Ragnatele sulla pista ciclabile in centro a Latina, è il nuovo blitz di Casapound che ironizza sullo scarso utilizzo del circuito da parte dei latinensi.

Nella notte i militanti hanno affisso uno striscione con scritto “pista ciclabile impraticabile” contornato da ragnatele .“Non è dei cittadini la responsabilità di una ciclabile caduta in disuso, ma di coloro che l’hanno ideata male e realizzata peggio –spiegano in una nota – dal momento che non è stato rispettato alcun parametro di sicurezza né di utilità”.

“La pista così com’è – continuano – non ha infatti altra funzione se non quella di ridurre il numero di posti auto, dando al tempo stesso l’impressione di trovarsi davanti ad un cantiere Anas, con tanto di birilli e segnaletica improvvisata”.

Casapound Latina punta il dito anche contro la scarsa sicurezza del circuito a causa della mancanza di barriere di protezione e la larghezza decisamente insufficiente.
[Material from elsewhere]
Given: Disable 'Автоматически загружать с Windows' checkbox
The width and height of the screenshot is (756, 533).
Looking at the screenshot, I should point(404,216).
Inoltre questa pista inizia e finisce qui senza essere collegata con altre zone.

“Al riguardo –aggiungono da V.le XVIII Dicembre – vorremmo chiedere al sindaco Coletta le ragioni del suo ripensamento in merito alle modifiche della ztl paventate in campagna elettorale, viste anche le rimostranze di oltre cento esercenti del centro città riunitisi in un comitato, e il perché del rifiuto opposto alla richiesta di un incontro da parte di questi in merito al loro progetto per le festività natalizie”

“Se l’obiettivo di questa ciclabile consisteva nel conferire alla città una patinatura “green” per dare a qualche consigliere col debole per i velocipedi l’impressione di trovarsi in una capitale baltica, allora la missione può considerarsi compiuta. Se invece si voleva davvero incentivare l’utilizzo della bicicletta, la frequentazione della ztl e la visita dei punti di interesse del territorio dotando la città di un’efficiente rete di piste ciclabili, allora la missione è miseramente fallita” concludono gli esponenti di Casapound.